[Collected data entries]
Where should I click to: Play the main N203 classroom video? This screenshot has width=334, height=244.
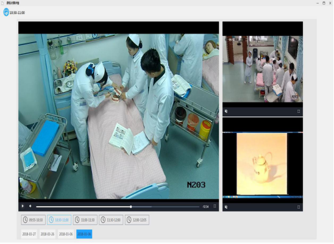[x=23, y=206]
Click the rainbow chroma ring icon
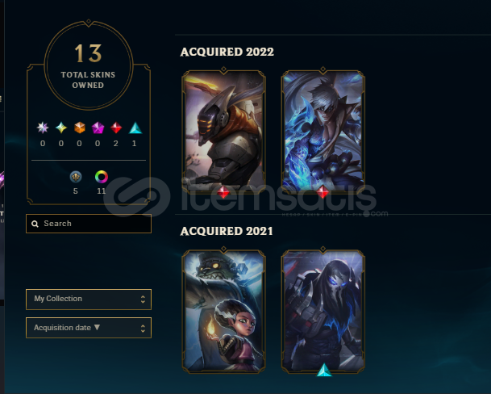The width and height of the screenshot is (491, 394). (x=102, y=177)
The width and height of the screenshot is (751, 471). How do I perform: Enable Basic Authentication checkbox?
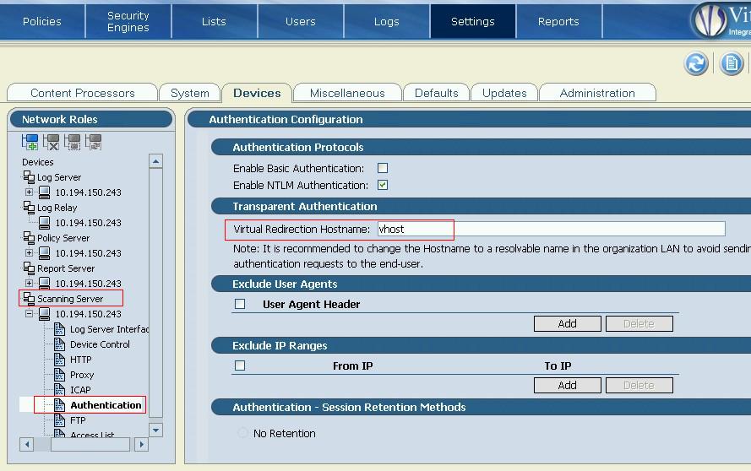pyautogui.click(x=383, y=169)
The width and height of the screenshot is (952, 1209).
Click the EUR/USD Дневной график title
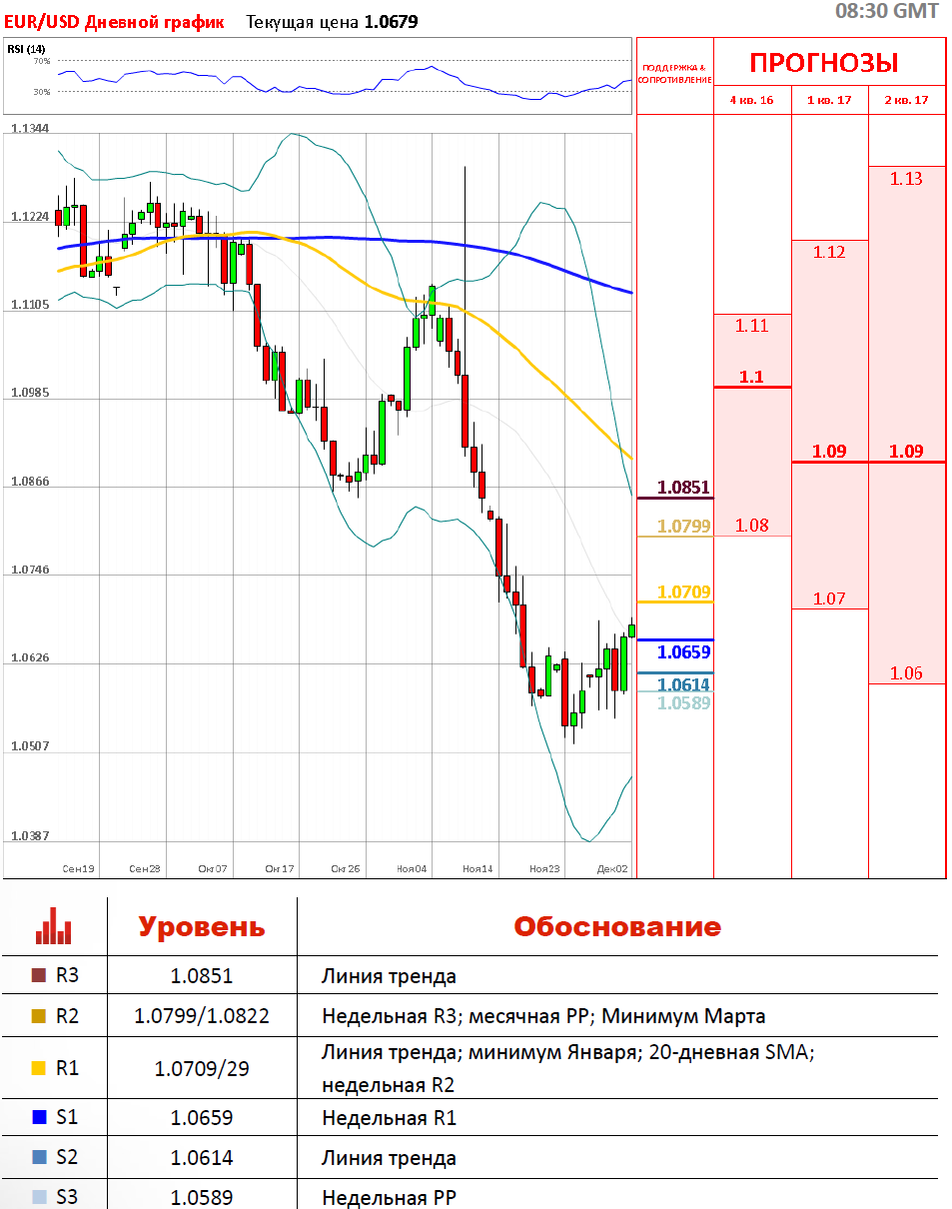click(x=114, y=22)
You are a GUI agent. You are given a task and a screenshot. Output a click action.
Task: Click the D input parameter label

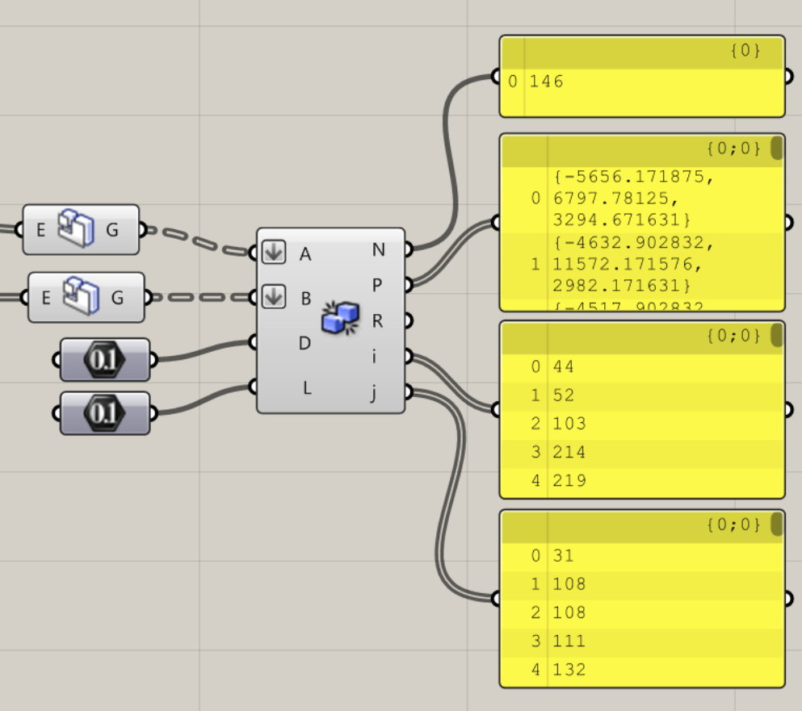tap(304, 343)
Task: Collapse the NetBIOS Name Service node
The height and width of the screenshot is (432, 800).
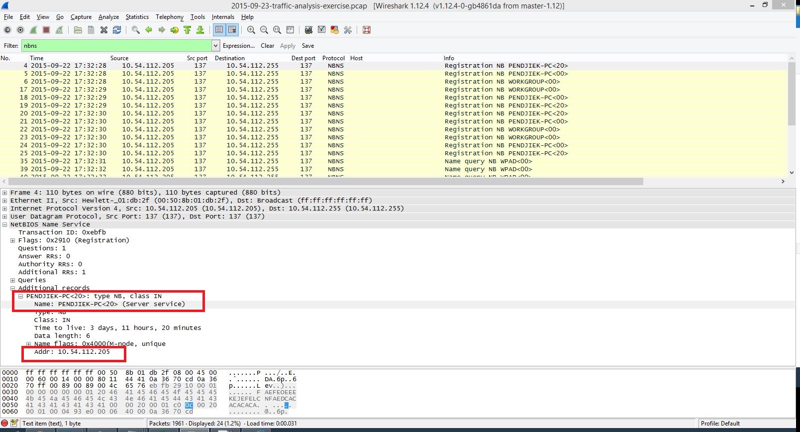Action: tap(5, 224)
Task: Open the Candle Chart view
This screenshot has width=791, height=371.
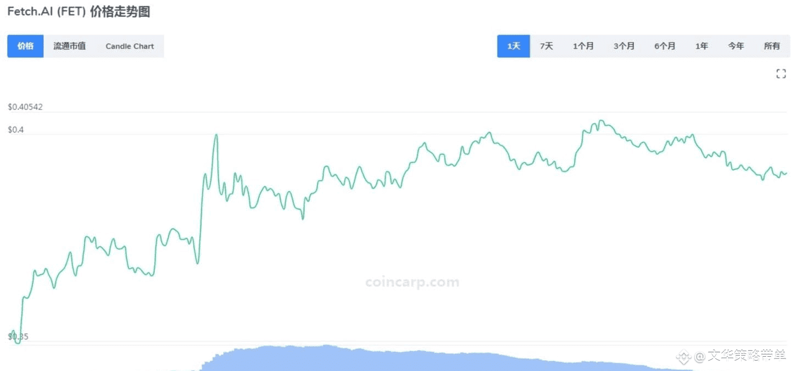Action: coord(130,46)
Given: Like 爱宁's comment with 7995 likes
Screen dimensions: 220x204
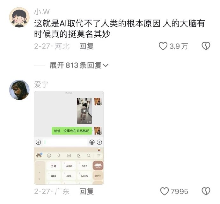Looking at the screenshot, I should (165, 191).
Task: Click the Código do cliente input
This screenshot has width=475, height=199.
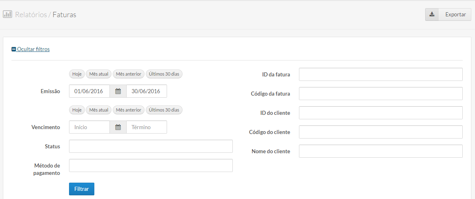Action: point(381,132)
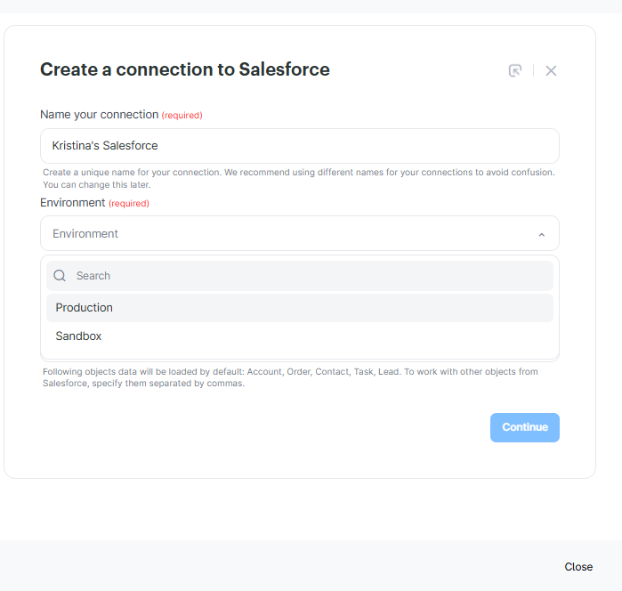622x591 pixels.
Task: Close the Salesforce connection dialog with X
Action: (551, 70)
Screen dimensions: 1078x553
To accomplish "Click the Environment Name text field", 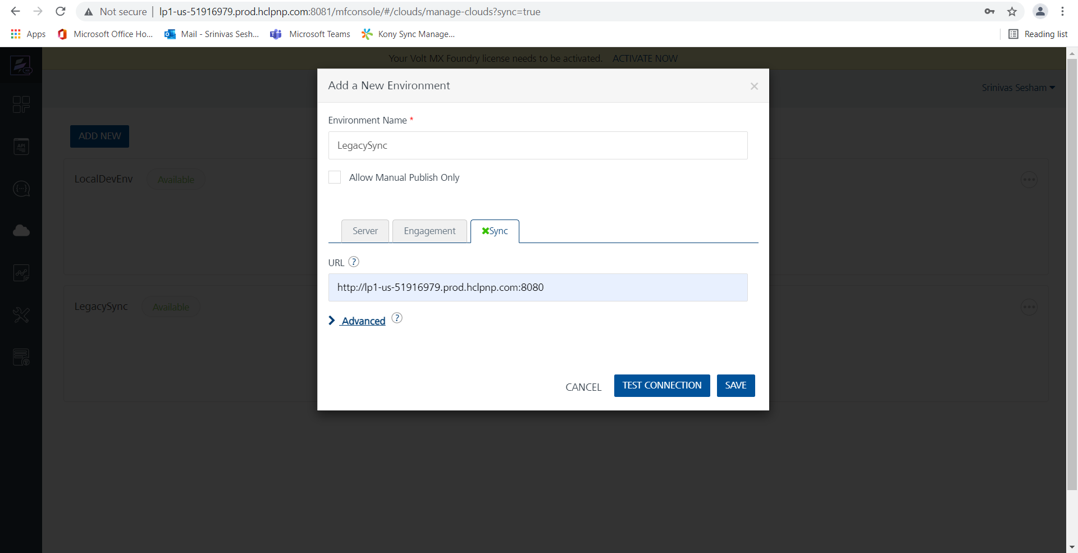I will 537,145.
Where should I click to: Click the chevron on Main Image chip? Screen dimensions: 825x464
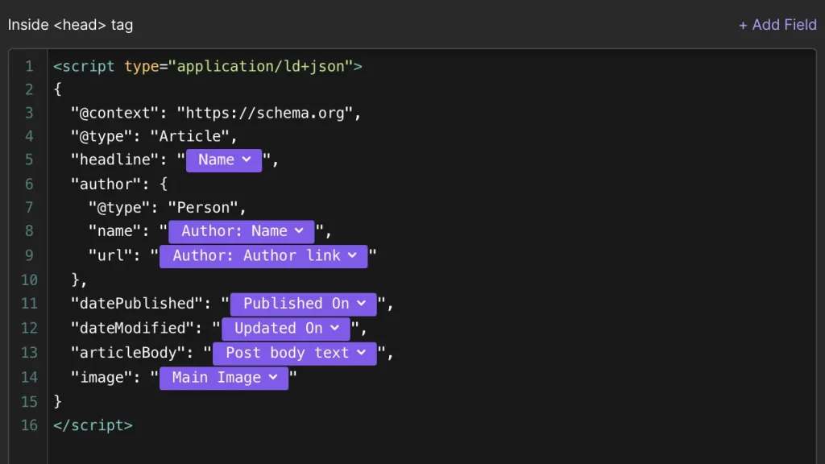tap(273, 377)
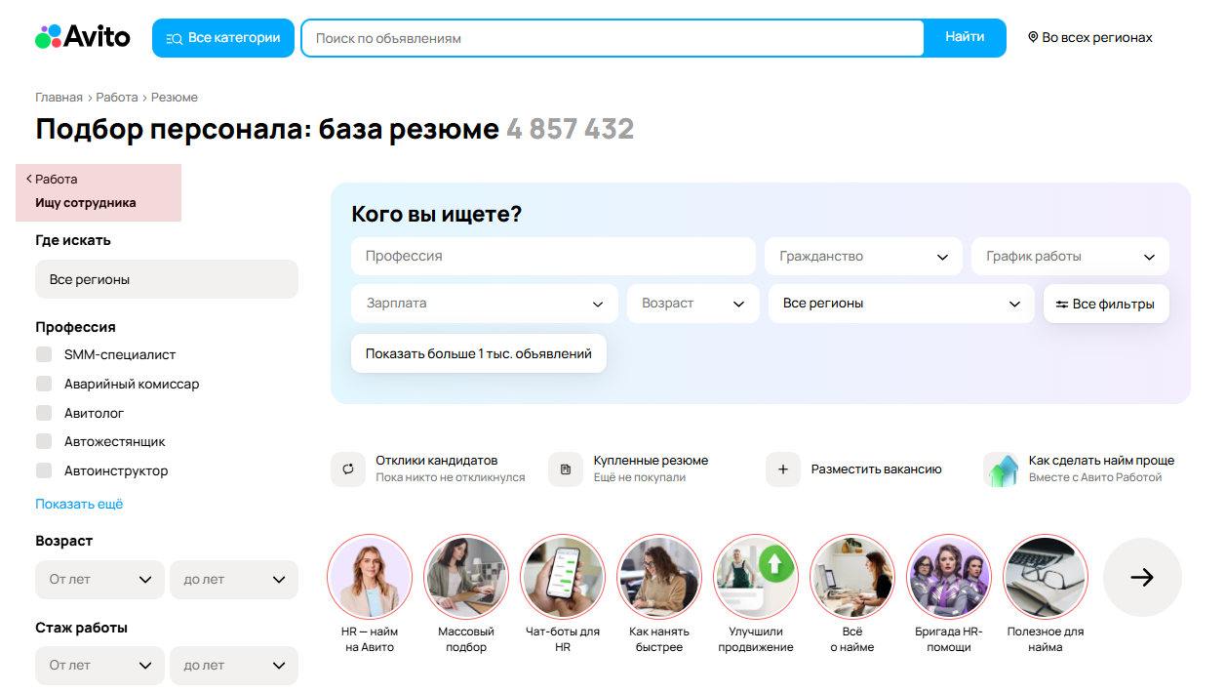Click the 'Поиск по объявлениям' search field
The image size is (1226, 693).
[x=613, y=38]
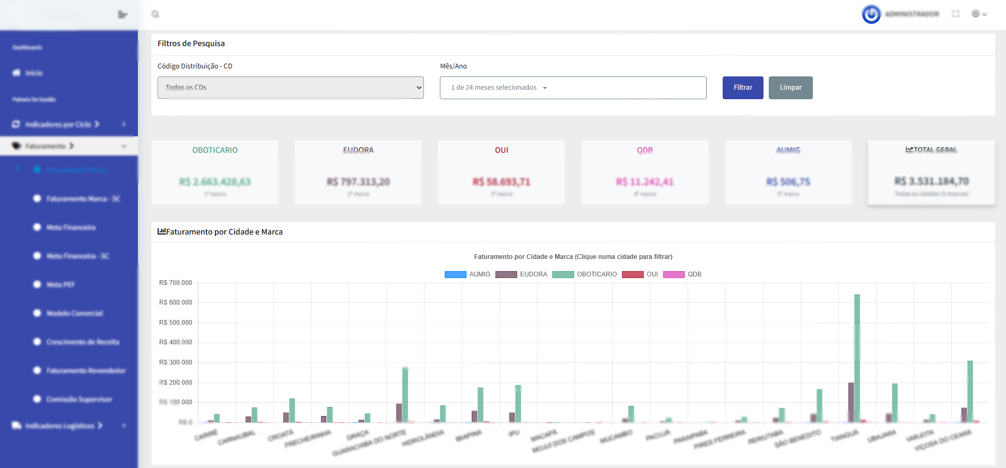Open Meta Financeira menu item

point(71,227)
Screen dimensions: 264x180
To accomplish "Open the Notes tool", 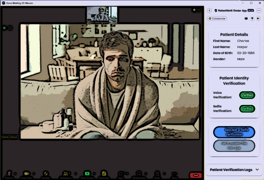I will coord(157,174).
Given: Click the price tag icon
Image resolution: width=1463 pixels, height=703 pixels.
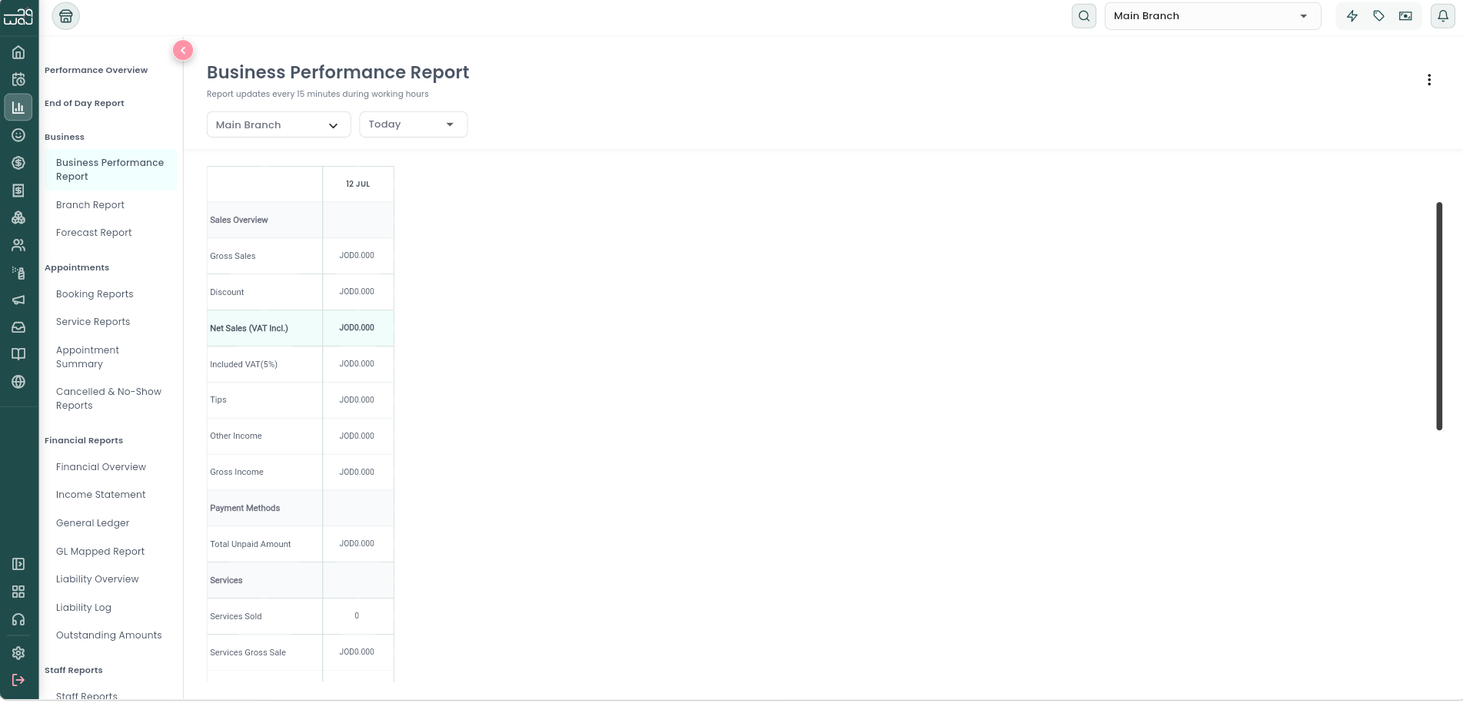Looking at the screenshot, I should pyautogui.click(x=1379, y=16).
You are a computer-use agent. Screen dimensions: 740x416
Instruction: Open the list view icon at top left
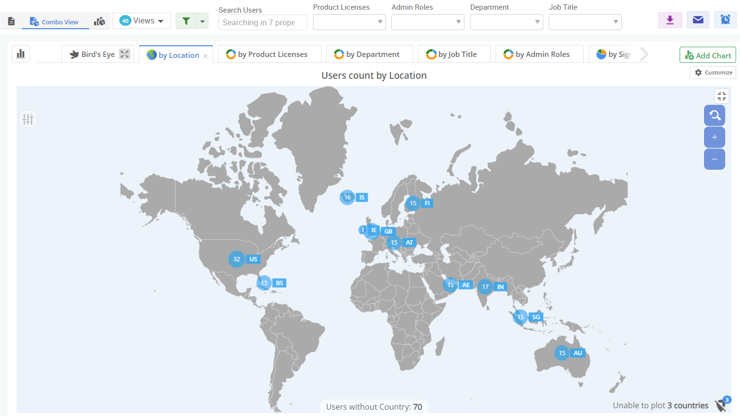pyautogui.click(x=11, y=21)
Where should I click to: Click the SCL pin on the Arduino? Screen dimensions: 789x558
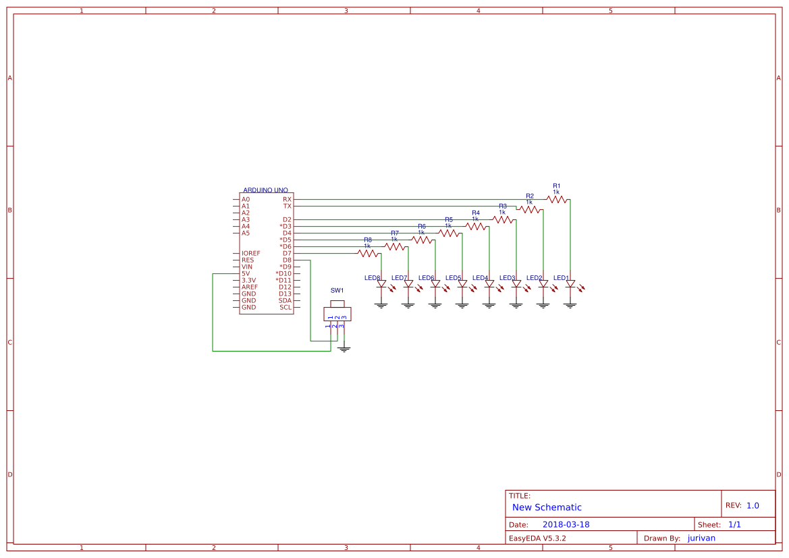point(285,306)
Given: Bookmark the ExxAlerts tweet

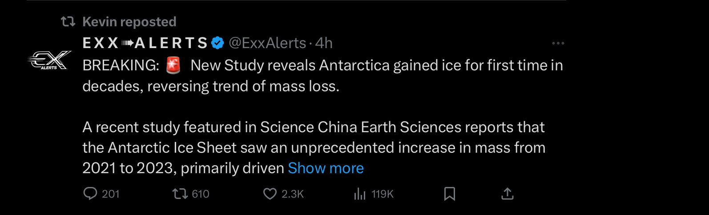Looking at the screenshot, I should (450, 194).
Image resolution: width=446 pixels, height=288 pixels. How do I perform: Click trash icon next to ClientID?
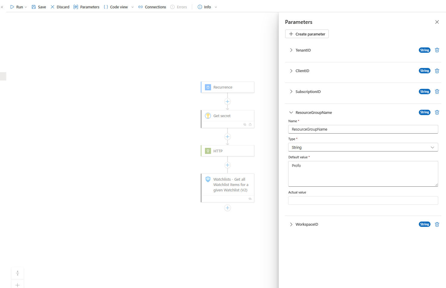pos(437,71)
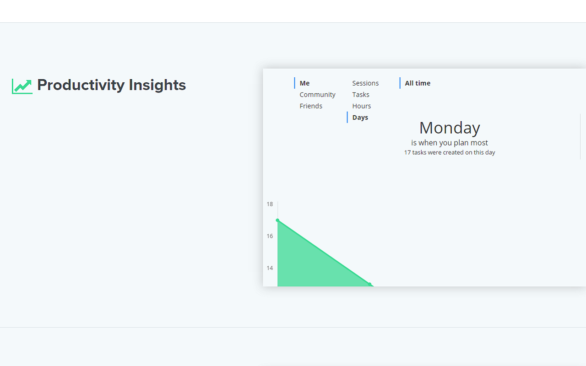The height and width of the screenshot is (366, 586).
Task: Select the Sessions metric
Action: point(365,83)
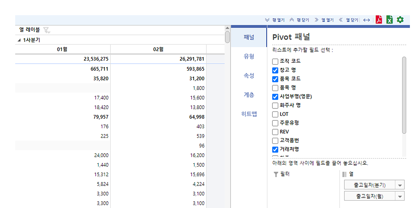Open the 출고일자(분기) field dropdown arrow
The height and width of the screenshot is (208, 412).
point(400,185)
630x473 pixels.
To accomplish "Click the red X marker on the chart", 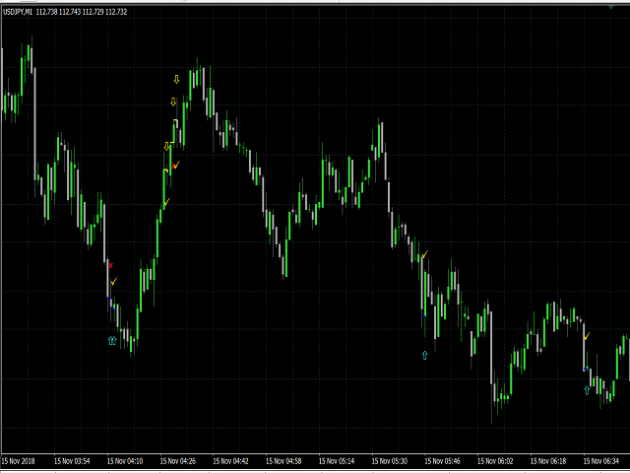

* [WHAT NEEDS TO BE DONE]: Identify each line in the entries with the word "agent" and copy it.

* [ANSWER AREA]:
You are a GUI agent. You are given a task and a screenshot. Output a click action.
You are a computer-use agent. Screen dimensions: 740x416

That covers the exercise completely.